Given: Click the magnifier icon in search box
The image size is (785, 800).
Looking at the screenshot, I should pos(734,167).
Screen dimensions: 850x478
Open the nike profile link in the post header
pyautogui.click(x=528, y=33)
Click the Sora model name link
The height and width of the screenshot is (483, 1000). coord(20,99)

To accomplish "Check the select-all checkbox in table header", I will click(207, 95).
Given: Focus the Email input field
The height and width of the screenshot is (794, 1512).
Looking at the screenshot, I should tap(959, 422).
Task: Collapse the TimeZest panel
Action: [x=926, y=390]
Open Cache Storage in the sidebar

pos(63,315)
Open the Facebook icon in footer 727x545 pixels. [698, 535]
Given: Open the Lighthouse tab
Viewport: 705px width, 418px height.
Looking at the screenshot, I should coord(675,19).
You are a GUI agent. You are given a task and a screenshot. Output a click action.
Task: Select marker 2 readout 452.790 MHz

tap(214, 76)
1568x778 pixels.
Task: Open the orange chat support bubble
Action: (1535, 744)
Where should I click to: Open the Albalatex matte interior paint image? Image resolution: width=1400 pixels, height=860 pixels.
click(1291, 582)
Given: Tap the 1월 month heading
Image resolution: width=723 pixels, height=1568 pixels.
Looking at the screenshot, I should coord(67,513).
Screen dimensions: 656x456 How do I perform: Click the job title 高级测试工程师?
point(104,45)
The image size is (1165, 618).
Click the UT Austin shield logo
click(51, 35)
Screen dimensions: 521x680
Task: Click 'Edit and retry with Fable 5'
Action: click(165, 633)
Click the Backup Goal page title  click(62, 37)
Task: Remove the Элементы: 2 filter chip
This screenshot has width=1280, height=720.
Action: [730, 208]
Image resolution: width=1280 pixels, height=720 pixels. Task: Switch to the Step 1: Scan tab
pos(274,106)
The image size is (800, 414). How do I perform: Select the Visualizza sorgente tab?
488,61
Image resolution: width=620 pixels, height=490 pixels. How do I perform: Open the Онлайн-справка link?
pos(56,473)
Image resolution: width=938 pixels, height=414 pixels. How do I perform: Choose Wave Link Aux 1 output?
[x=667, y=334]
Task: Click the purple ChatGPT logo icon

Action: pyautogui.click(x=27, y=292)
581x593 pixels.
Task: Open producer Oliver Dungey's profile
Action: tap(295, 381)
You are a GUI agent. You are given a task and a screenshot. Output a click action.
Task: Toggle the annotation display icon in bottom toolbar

----------

YOUR OBJECTIVE
Every line of the data is to be retyped without alteration.

PROBLEM SOLUTION
Given: Click the magnifier icon in search box
The image size is (785, 800).
Looking at the screenshot, I should pos(734,167).
Screen dimensions: 850x478
Open the nike profile link in the post header
pyautogui.click(x=528, y=33)
Click the Sora model name link
The height and width of the screenshot is (483, 1000). coord(20,99)

To accomplish "Check the select-all checkbox in table header", I will click(207, 95).
Given: Focus the Email input field
The height and width of the screenshot is (794, 1512).
Looking at the screenshot, I should tap(959, 422).
Task: Collapse the TimeZest panel
Action: [x=926, y=390]
Open Cache Storage in the sidebar

pos(63,315)
Open the Facebook icon in footer 727x545 pixels. [698, 535]
Given: Open the Lighthouse tab
Viewport: 705px width, 418px height.
Looking at the screenshot, I should coord(675,19).
You are a GUI agent. You are given a task and a screenshot. Output a click action.
Task: Select marker 2 readout 452.790 MHz

tap(214, 76)
1568x778 pixels.
Task: Open the orange chat support bubble
Action: (1535, 744)
Where should I click to: Open the Albalatex matte interior paint image? Image resolution: width=1400 pixels, height=860 pixels.
click(1291, 582)
Given: Tap the 1월 month heading
Image resolution: width=723 pixels, height=1568 pixels.
Looking at the screenshot, I should coord(67,513).
Screen dimensions: 656x456 How do I perform: Click the job title 高级测试工程师?
point(104,45)
The image size is (1165, 618).
Click the UT Austin shield logo
click(51, 35)
Screen dimensions: 521x680
Task: Click 'Edit and retry with Fable 5'
Action: click(165, 633)
Click the Backup Goal page title  click(62, 37)
Task: Remove the Элементы: 2 filter chip
This screenshot has width=1280, height=720.
Action: [730, 208]
Image resolution: width=1280 pixels, height=720 pixels. Task: Switch to the Step 1: Scan tab
pos(274,106)
The image size is (800, 414). How do I perform: Select the Visualizza sorgente tab?
488,61
Image resolution: width=620 pixels, height=490 pixels. How do I perform: Open the Онлайн-справка link?
pos(56,473)
Image resolution: width=938 pixels, height=414 pixels. How do I perform: Choose Wave Link Aux 1 output?
[x=667, y=334]
Task: Click the purple ChatGPT logo icon

Action: pyautogui.click(x=27, y=292)
581x593 pixels.
Task: Open producer Oliver Dungey's profile
Action: tap(295, 381)
You are a GUI agent. You are given a task and a screenshot. Output a click action.
Task: Toggle the annotation display icon in bottom toolbar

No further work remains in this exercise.